Austria has warned that the EU’s future was at stake as it pressed Balkan states, in the absence of an effective common response by the bloc, to reduce the influx of migrants despite fears of a humanitarian crisis.
Further undermining the European Union’s hopes to get a grip on the situation, Hungary meanwhile announced a referendum on Brussels’ troubled scheme to share out migrants among the 28-nation group via mandatory quotas.
“We have to reduce the influx now. This is a question of survival for the EU,” Austrian Interior Minister Johanna Mikl-Leitner said after talks in Vienna with countries on the well-trodden west Balkans route north from Greece.
Greece, where thousands of Afghans have been held up at the border with Macedonia, angrily protested at being excluded from the ministerial meeting, underscoring the deep rifts within the EU.
A joint statement from the participants said that after hundreds of thousands of people trekked through the Balkans last year, many ending up in Germany, Sweden and also Austria, the inflow must be “massively reduced”.
The talks come after figures showed over 110,000 people arriving in Greece and Italy so far this year alone – 413 perishing in the attempt – following more than one million arrivals in 2015.
Amnesty International hit out yesterday at Europe’s “shameful” response, saying that most EU countries had “simply decided that the protection of their borders is more important than the protection of the rights of refugees”.
Vienna has come under fire for organising yesterday’s talks, not least from Greece, and for imposing last week daily limits on the number of migrants who can apply for asylum in Austria or transit to other countries.
But despite sharp criticism also from Germany, Vienna says that it has no choice because the EU has failed to get off the ground any effective common strategy.
“I am optimistic that we can reach a joint EU response. The question is when,” Mikl-Leitner told a news conference. “We want to generate pressure so that the EU can reach a solution.”
So far joint EU efforts to halt the influx, including a deal with Turkey – the subject of a March 7 special summit – to stem the mass exodus of migrants across the sea to Greece, have failed to bear fruit.

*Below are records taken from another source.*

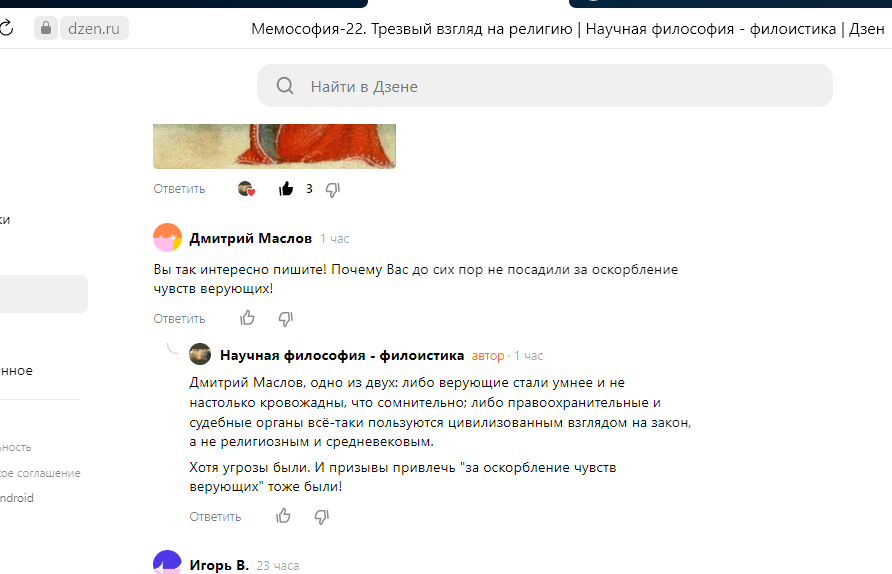Reply to Дмитрий Маслов's comment
Viewport: 892px width, 574px height.
179,319
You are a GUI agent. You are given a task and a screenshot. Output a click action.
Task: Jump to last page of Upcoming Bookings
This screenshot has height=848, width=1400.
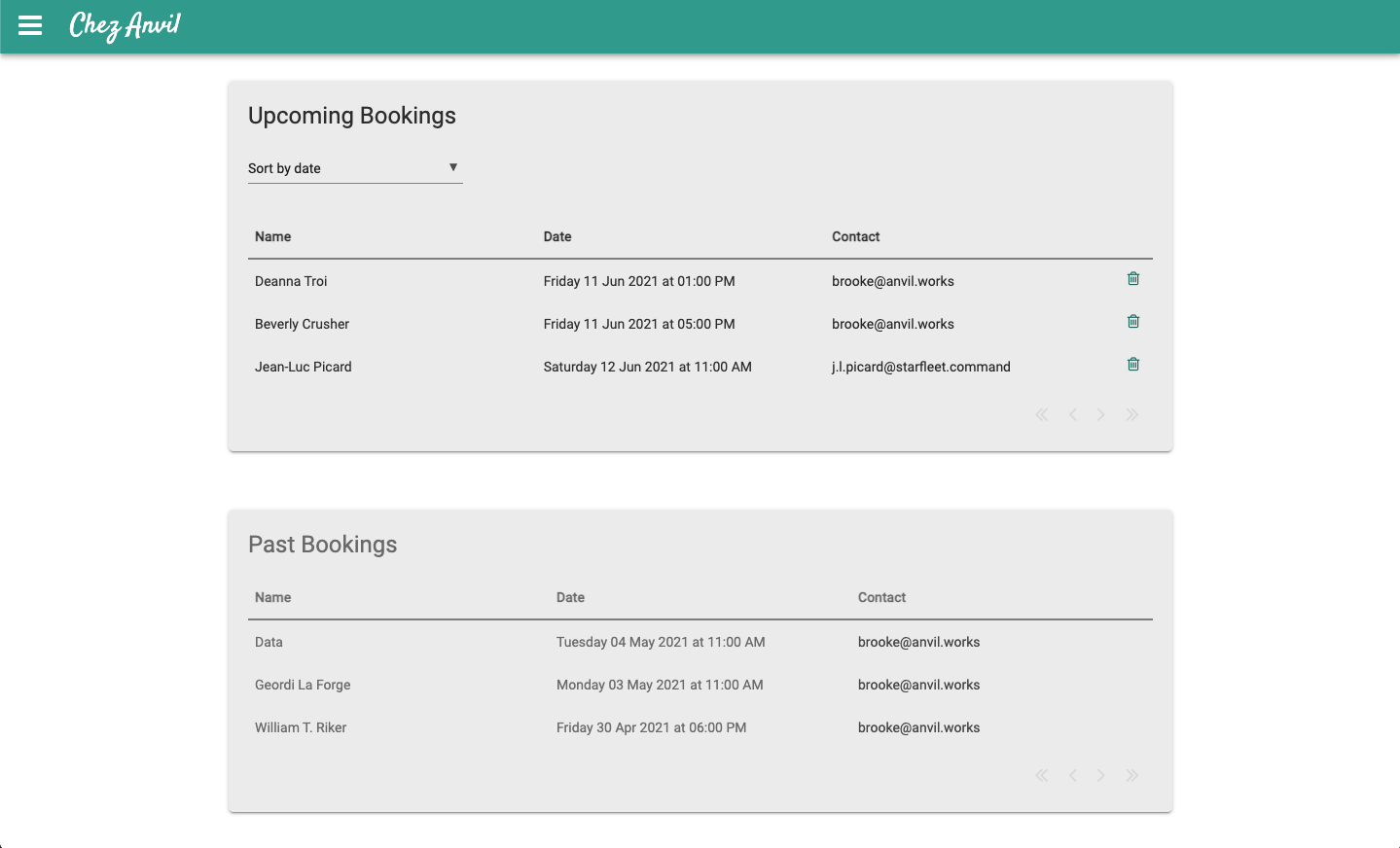point(1131,415)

An EU scheme agreed in September to relocate 160,000 people among EU nations under mandatory quotas, has seen just 598 relocated so far, with former communist members of the bloc opposing the plan and filing legal challenges.
Hungarian Premier Viktor Orban, announcing yesterday plans for the so-far undated referendum, said that Brussels has no right to “redraw Europe’s cultural and religious identity”.

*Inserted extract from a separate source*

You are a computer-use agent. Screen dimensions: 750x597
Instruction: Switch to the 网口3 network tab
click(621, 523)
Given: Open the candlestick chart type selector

As a result of the EU’s failures, countries throughout the western Balkans have begun unilaterally to impose restrictions, sparked by Austria’s much-criticised daily migrant limits.
Macedonia has closed its frontier to Afghans and introduced more stringent document checks for Syrians and Iraqis seeking to travel to northern and western Europe.

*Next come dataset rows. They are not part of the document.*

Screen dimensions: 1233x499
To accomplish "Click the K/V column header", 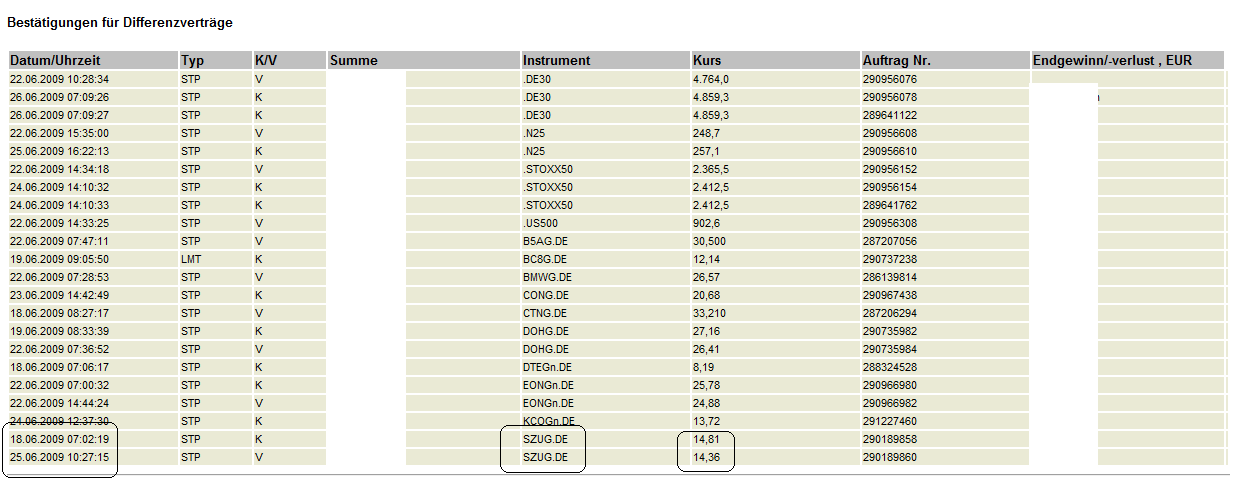I will [x=266, y=60].
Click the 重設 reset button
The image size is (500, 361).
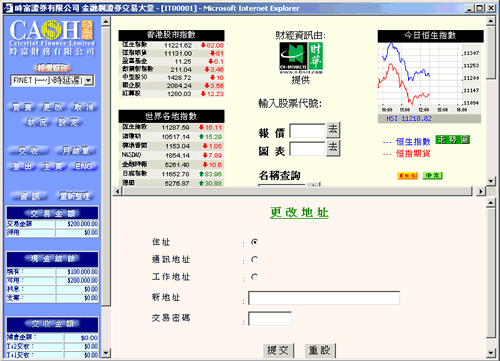point(320,350)
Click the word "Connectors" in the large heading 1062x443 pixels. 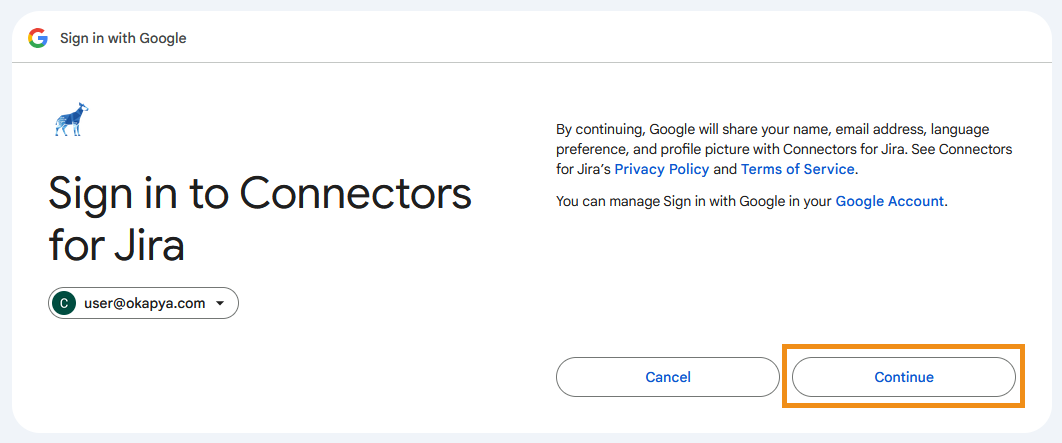click(356, 193)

“We did not take a unilateral decision,” Macedonia’s Foreign Minister Nikola Poposki told Germany’s Bild daily in an interview published yesterday. “We reacted because of the actions of other countries.”
As a result, around 3,000 people were waiting yesterday at the Idomeni crossing point between Greece and Macedonia, police said, with the Macedonians allowing 860 people through overnight.
Greek authorities were attempting to take hundreds by bus back to Athens, but were being hindered by a blockade of motorways by farmers protesting for weeks about tax and pension reforms.
Yiannis Mouzalas, Greece’s minister responsable for migration, said that there were currently some 12,000 migrants stuck in the country, with hundreds more arriving every day.
EU migration commissioner Dimitris Avramopoulos and Dutch Migration Minister Klaas Dijkhoff said on Tuesday that they were “concerned” by the developments and by the “humanitarian crisis that might unfold”.
Their fears were echoed by Filippo Grandi, the new head of the UN refugee agency UNHCR on a visit on Tuesday to the Greek island of Lesbos, where many of the migrants who survive the perilous sea crossing from Turkey come ashore.
“I am very worried about the news that we are getting about increasing closures of European borders along the Balkans route because that will create further chaos and confusion,” Grandi said.
Austrian officials said that the conclusions of the talks would be presented to a meeting of EU interior and justice ministers today in Brussels.